Even with earnings growing at 50 per cent compound a year, it would take four years for eBay to return to a market average rating. Anything can happen in four years, yet the market is assuming it won't, or not to eBay, anyway. Growth has to be maintained at a staggeringly high rate without hiccup well beyond normal forecasting horizons to make this share price work. In the madness of the dot.com bubble, ratings like this and the heroic assumptions that lay behind them were two a penny. Well, eBay won, and if the winner really does take all, then maybe such a ratings will indeed ultimately be justified. Hard to believe though.
I promised to return to the Yell flotation once the prospectus had been published. This has occurred much sooner than I anticipated, with the whole process from announcing the IPO through to first dealings on the stock market due to be completed within a week. The speed of the flotation has been depicted in some quarters as indecent haste, as if the sponsors are speeding their IPO through the system as quickly as they can before something else comes along to upset the apple cart. They've already had to pull the offer once, and market conditions, although obviously better than they were, are still fragile.
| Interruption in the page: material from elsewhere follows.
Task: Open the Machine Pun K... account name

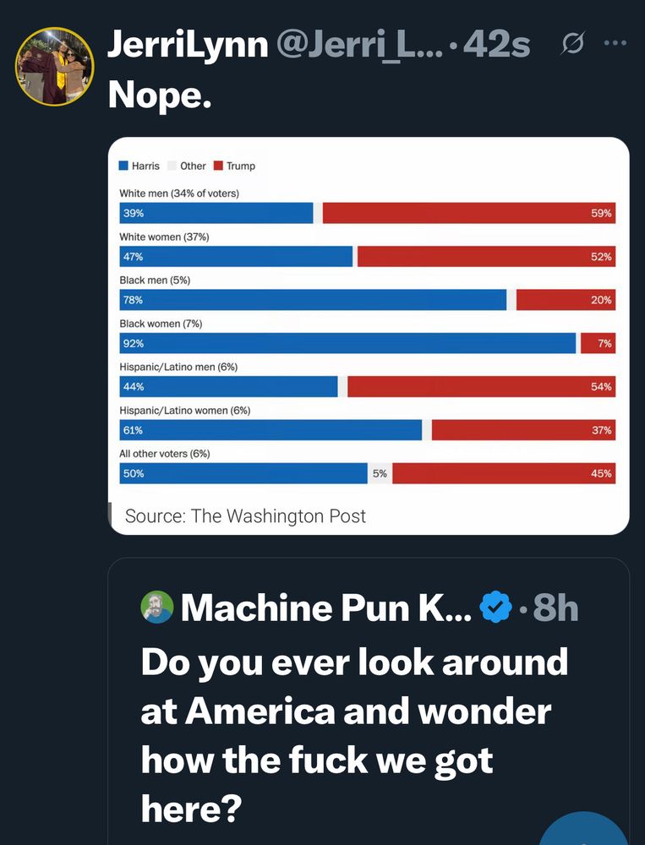Action: click(326, 608)
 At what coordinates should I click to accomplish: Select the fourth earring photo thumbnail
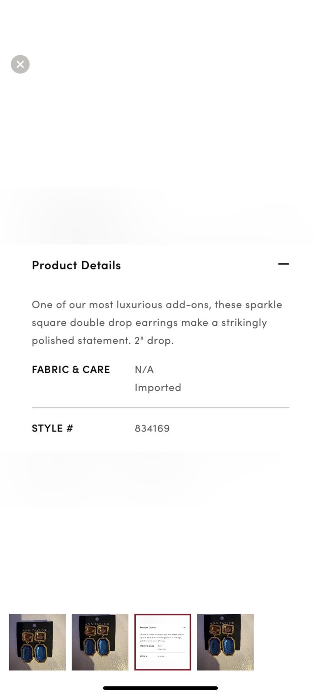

No doubt there is something in this, but it is also the case that the Yell IPO has been ready to go for more than a year now, and to paraphrase Macbeth, if it were to be done at all, it best be done quickly. At least one national newspaper has already invited its readers to "subscribe", which, perhaps thankfully, you cannot do unless you happen to be a fund manager. This is not a retail offer. It is only open to wholesale investors. By the time the small investor gets to buy, any immediate upside in the price will already have gone.
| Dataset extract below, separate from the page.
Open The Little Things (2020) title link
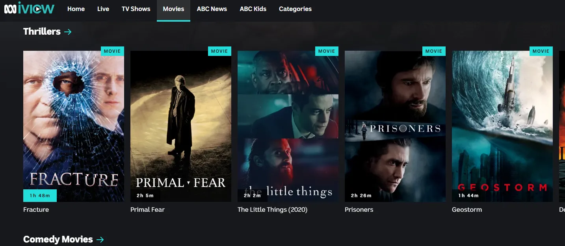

Having failed once, the sponsors do not intend to fail again. The offer will be priced to go, probably at somewhere in the middle of the 250p to 300p range, allowing a decent premium in first dealings. Most of the feedback seems to be positive, leaving little room for upset. Fund managers generally like the business, which they anticipate will become a safe yield stock with good growth potential.
Having read the prospectus, I'm not so sure. The offer is being priced at nearly double last year's revenues, and whereas this is not so unusual for a growth stock, there is little doubt about why the company needs to float: it's got too much debt. Even after the proceeds of the offer are added to the balance sheet, debt will still stand at a worrying £1,364m. This is a strongly cash generative business, so borrowings ought to be paid off quite quickly. All the same, as things stand, interest rate costs continue to ensure bottom line losses.
What's more, Yell faces a gathering groundswell of competition in the paid-for directories business. Among others, BT, Yell's very own former parent company, has declared its intention aggressively to target this business. Personally I worry less about the direct competition than the fact that growing numbers of people don't find Yellow Pages very helpful any longer, and I therefore doubt their long-term relevance and business potential.
This is because they offer no way of grading those who advertise in their pages. Phone up one of the hundreds of plumbers listed in Yellow Pages and you are as likely to get a duffer as a decent service. The flaw in the business model is that Yellow Pages cannot begin to differentiate its advertisers without losing a large quantity of them. In time, many of us might find online search engines a better way of achieving value for money than old fashioned directories. Still, for the time being the City seems willing to put aside these concerns.
Saturday's outlook referred to house price inflation having slowed to 0.6 per cent "last year". That should, of course, have read "last month". Apologies.